PROVIDED DATA: Begin

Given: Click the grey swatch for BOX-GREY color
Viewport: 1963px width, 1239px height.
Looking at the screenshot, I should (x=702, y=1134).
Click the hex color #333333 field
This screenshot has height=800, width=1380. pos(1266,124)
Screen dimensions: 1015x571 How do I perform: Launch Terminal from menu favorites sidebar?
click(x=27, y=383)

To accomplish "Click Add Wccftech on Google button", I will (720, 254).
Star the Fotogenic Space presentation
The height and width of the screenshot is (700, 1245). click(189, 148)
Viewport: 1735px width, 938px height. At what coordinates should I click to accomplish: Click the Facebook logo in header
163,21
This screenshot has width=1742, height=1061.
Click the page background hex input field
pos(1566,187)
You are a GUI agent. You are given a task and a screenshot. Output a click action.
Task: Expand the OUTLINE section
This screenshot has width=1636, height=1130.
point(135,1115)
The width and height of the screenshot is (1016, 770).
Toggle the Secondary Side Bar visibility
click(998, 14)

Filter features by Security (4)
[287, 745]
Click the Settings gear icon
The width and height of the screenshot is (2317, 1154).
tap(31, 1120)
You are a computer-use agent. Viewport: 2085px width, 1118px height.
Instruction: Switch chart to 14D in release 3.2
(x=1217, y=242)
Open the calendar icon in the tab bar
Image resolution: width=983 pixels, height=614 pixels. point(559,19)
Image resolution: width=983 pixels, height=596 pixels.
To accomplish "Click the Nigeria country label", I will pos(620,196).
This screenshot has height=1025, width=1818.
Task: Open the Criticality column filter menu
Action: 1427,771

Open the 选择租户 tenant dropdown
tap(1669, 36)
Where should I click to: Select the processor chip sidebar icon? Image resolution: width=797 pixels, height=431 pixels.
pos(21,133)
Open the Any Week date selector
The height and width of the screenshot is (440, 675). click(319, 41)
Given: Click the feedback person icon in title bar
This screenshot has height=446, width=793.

PROVIDED DATA: End

WORK INSTRUCTION: Each line from the one with "Image resolution: width=983 pixels, height=596" through the last line of the material is to be retyped exactly, and no other line is.

TASK OUTPUT:
Image resolution: width=983 pixels, height=596 pixels.
To accomplish "Click the Nigeria country label", I will pos(620,196).
This screenshot has height=1025, width=1818.
Task: Open the Criticality column filter menu
Action: 1427,771

Open the 选择租户 tenant dropdown
tap(1669, 36)
Where should I click to: Select the processor chip sidebar icon? Image resolution: width=797 pixels, height=431 pixels.
pos(21,133)
Open the Any Week date selector
The height and width of the screenshot is (440, 675). click(319, 41)
Given: Click the feedback person icon in title bar
This screenshot has height=446, width=793.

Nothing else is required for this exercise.